Partly reflecting the strikes at several major motor vehicle manufacturers, the Federal Reserve released a report on Thursday showing industrial production in the U.S. fell by much more than expected in the month of October.

The Fed said industrial production slid by 0.6 percent in October after inching up by a downwardly revised 0.1 percent in September.

Economists had expected industrial production to decrease by 0.3 percent, reversing the 0.3 percent increase originally reported for the previous month.

The report said manufacturing output fell by 0.7 percent in October after edging up by 0.2 percent in September, with the drop largely reflecting a 10 percent nosedive in the output of motor vehicles and parts.

Utilities output also tumbled by 1.6 percent in October after falling by 0.6 percent in September, while mining output rose by 0.4 percent in October after coming in unchanged in the previous month.

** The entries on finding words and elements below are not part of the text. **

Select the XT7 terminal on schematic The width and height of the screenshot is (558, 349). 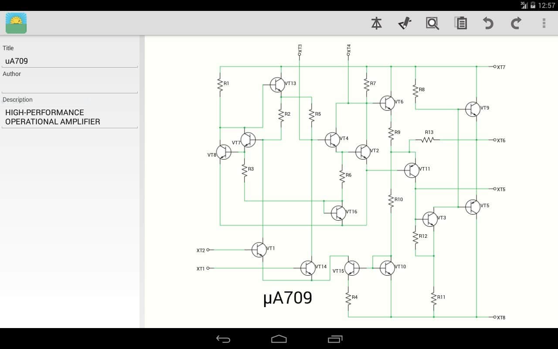pos(495,67)
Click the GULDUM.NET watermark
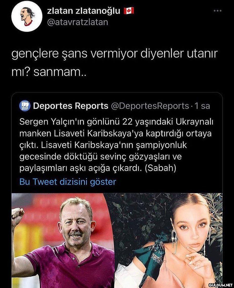234x288 pixels. tap(220, 285)
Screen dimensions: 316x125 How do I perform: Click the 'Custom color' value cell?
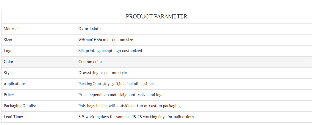[x=90, y=62]
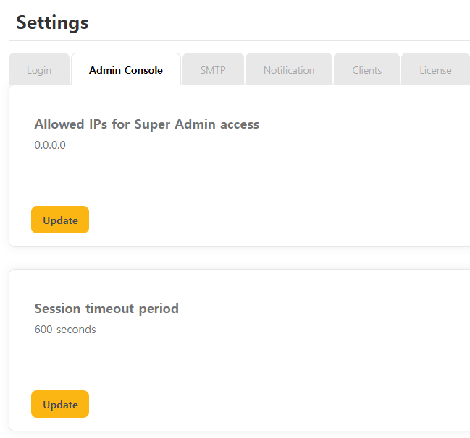Click the divider line beneath the Settings title

point(239,41)
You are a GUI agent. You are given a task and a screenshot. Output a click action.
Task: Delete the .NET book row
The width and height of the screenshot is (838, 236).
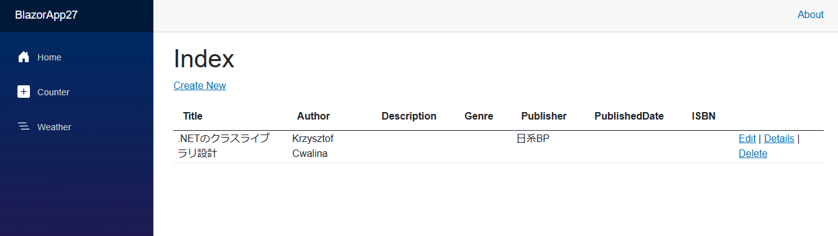[x=753, y=153]
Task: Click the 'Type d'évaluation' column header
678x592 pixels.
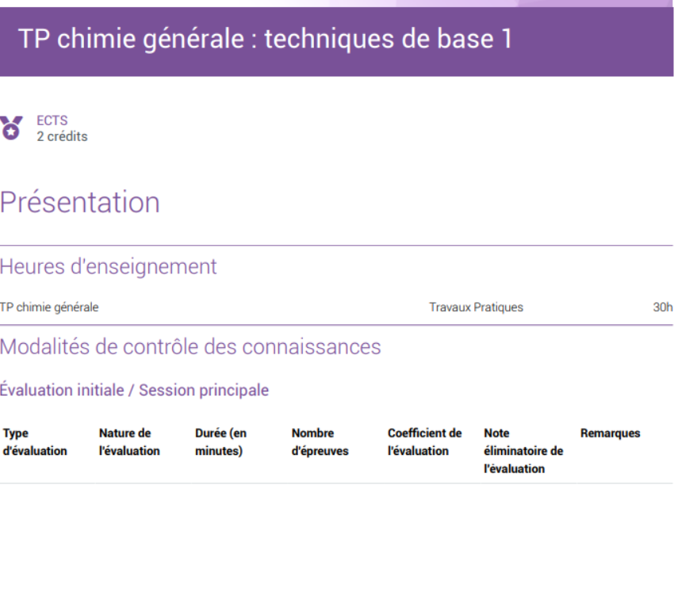Action: pyautogui.click(x=35, y=442)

The Fed also said capacity utilization in the industrial sector slumped to 78.9 percent in October from a downwardly revised 79.5 percent in September.

Economists had expected capacity utilization to slip to 79.4 percent from the 79.7 percent originally reported for the previous month.

Capacity utilization in the manufacturing and utilities sectors fell to 77.2 percent and 71.4 percent, respectively, while capacity utilization in the mining sector rose to 94.3 percent.